For all the promise of streaming services, which are vital for any major media company’s future, they cannot deliver the massive profits of a successful global theatrical release. Netflix, the biggest streaming site, relies more on consistent mid-budgeted TV and movie releases than it does on mega-budgeted event films, and has gone billions into debt to do so. That could be the future for a company such as WarnerMedia too, but it wouldn’t likely be able to make the kinds of tentpoles it does now if it emphasizes streaming.

If theaters do somehow survive the hammer blows of the pandemic—the lack of government help, uncooperative major studios—the entire industry will look different than it did at the start of 2020. Cinemas could become even more of a boutique experience, charging much higher premiums for a big-screen experience to people uninterested in viewing movies at home. Big companies such as Amazon or Disney could swoop in to buy the foundering chains, then use them to promote their own releases.

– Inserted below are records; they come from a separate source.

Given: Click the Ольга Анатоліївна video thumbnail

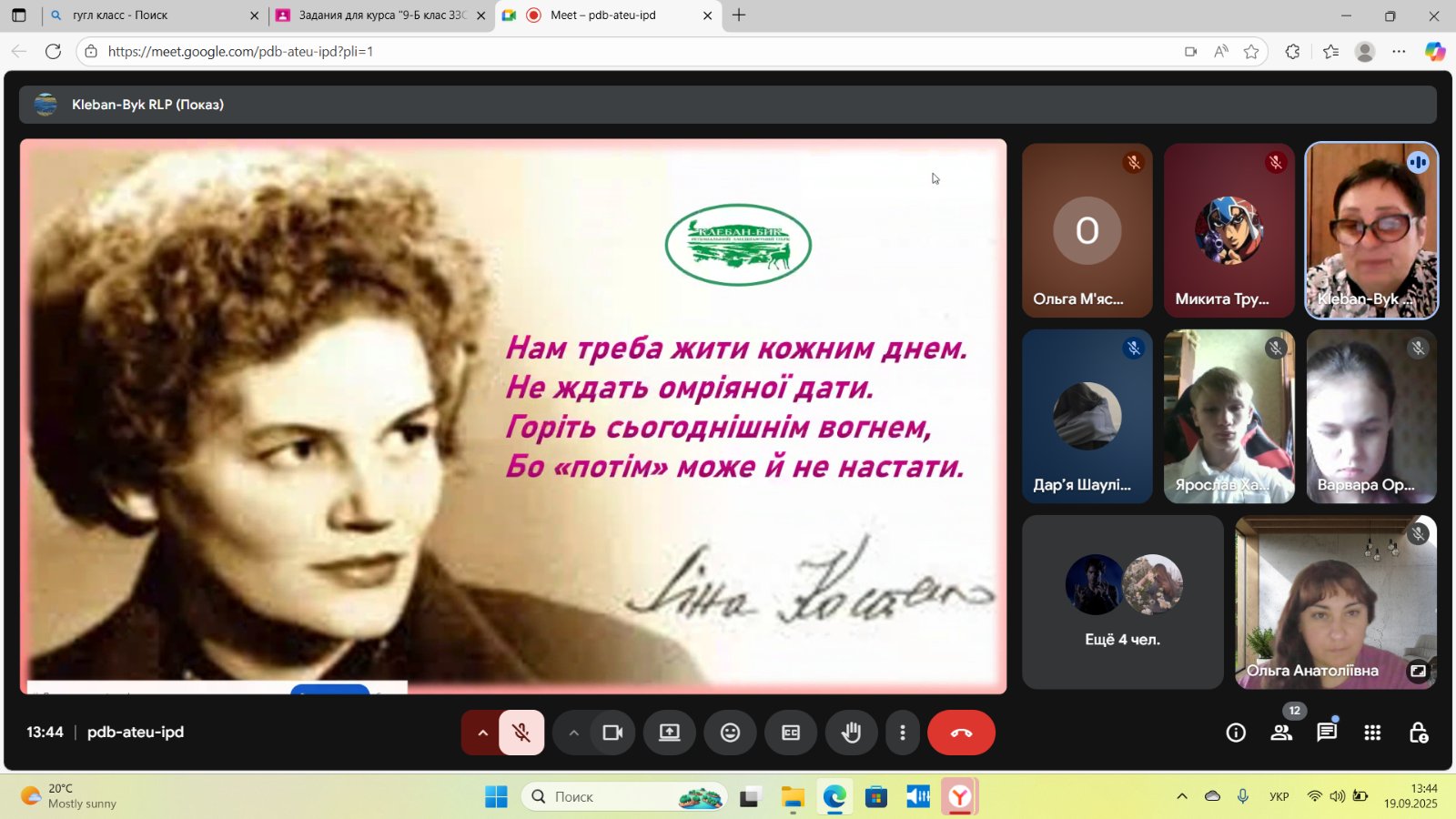Looking at the screenshot, I should pyautogui.click(x=1335, y=602).
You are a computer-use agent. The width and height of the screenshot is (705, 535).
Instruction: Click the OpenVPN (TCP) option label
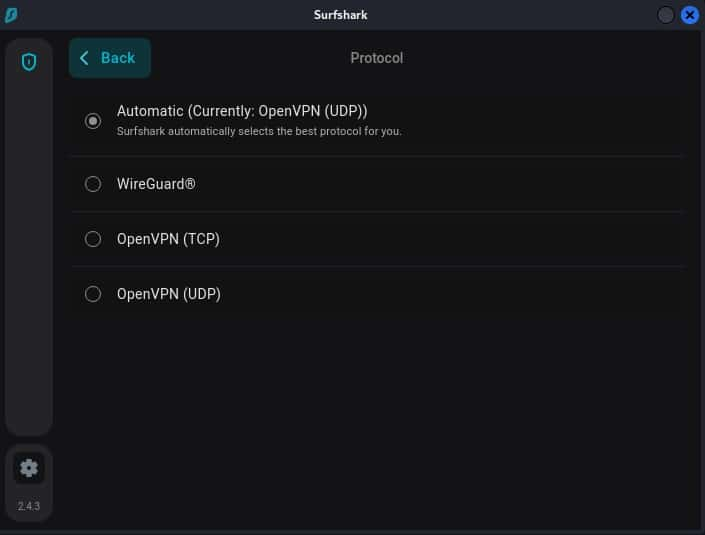click(168, 239)
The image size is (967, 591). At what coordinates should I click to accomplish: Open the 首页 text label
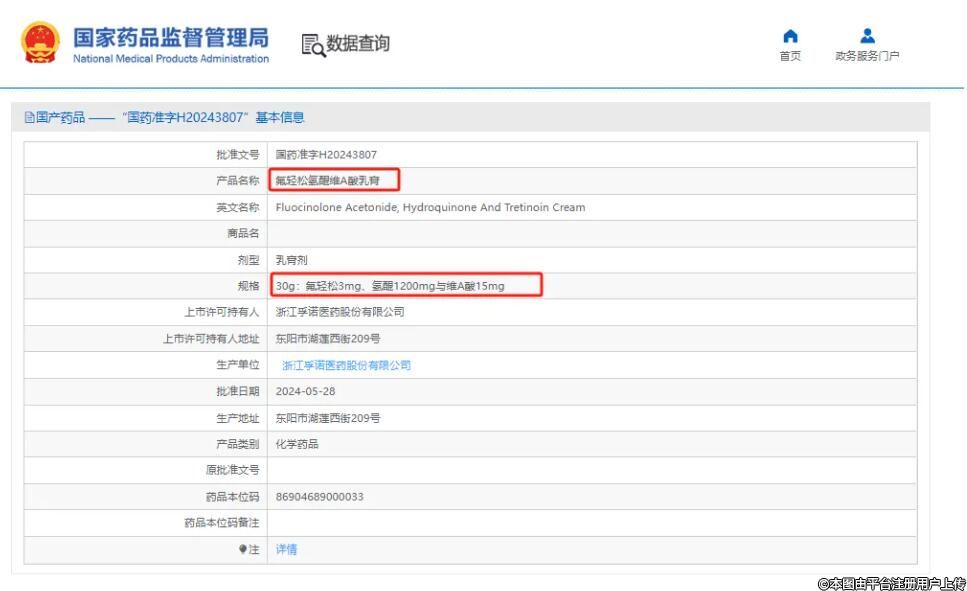coord(790,56)
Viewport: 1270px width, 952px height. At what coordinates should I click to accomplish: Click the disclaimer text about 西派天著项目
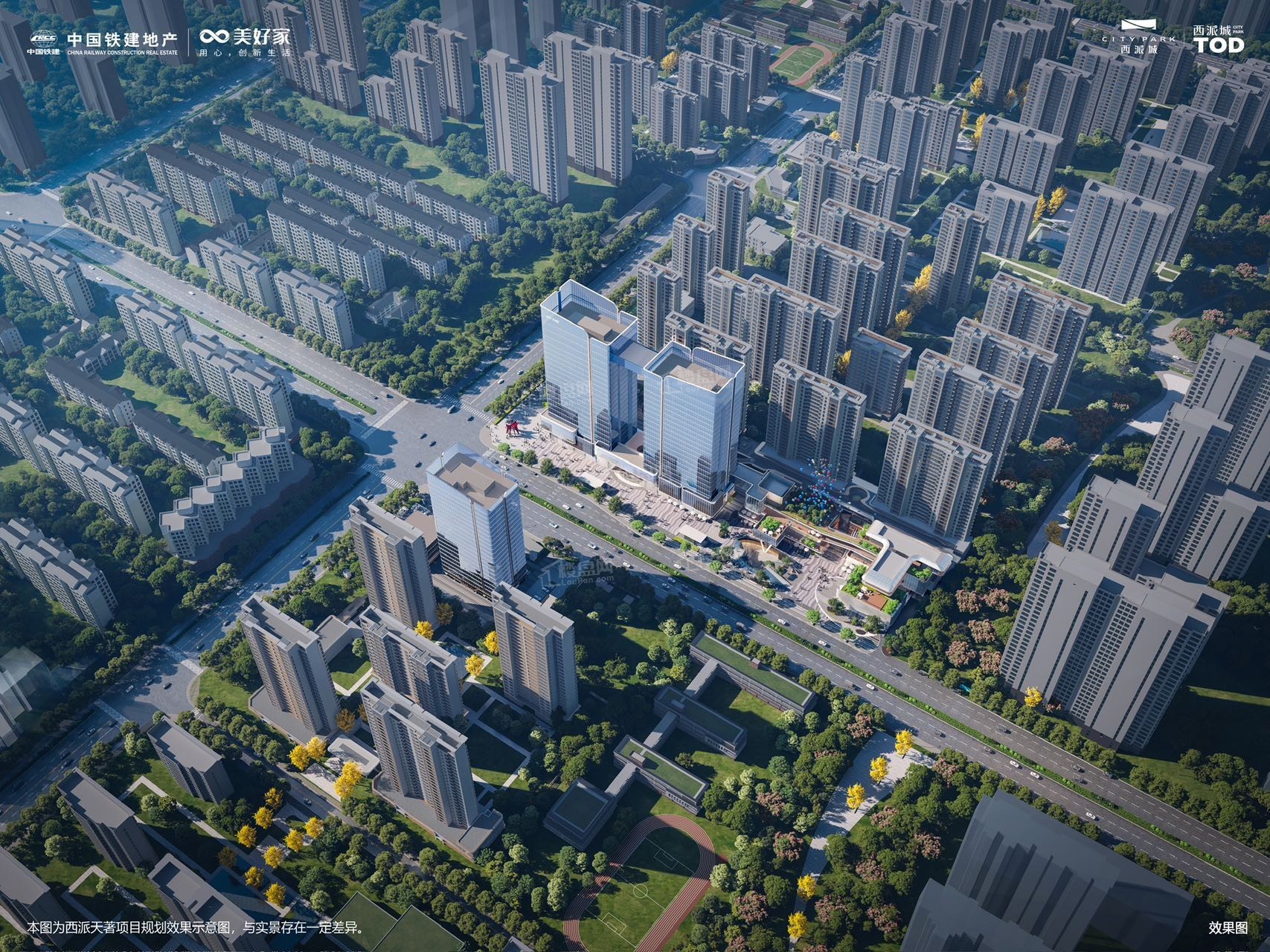(195, 927)
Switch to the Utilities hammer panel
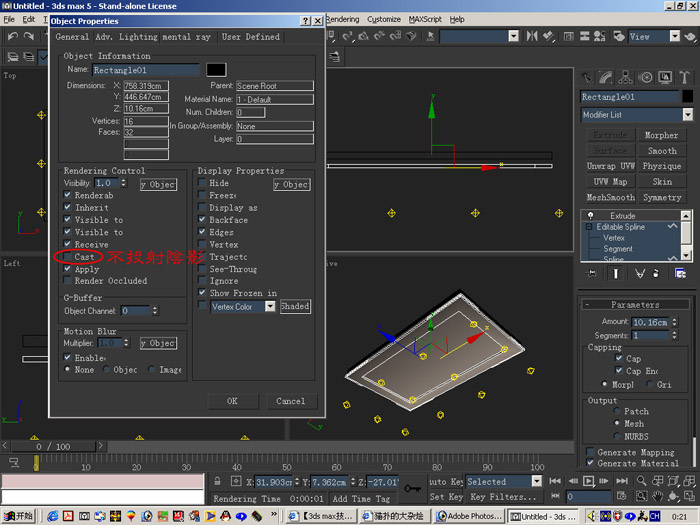 click(x=684, y=77)
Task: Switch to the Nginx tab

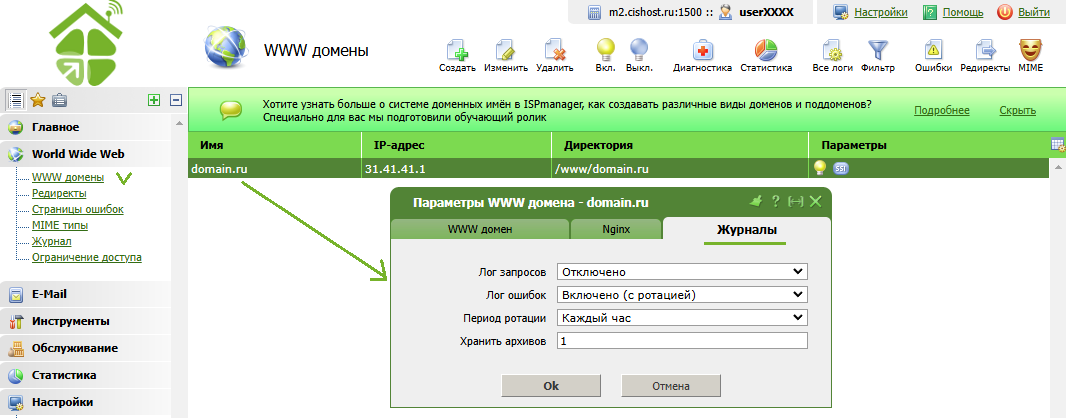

The main variable that remains impossible to predict in all of this is human behavior. People in the U.S. have largely been cooped up at home for much of 2020, and will continue to live pandemic-limited lives for much of 2021. Even in states with little to no restrictions, cinemas have failed to pack the house; audiences have too much anxiety about sitting inside a windowless room with a bunch of strangers. Once a vaccine is widely distributed, a pent-up desire to return to normalcy could be unleashed. I, certainly, crave the collective experience of movie-watching; I’m sure I’m not the only one sick of seeing things from my couch. If other studios go the way of WarnerMedia, theaters will be hanging their hopes on that nostalgia.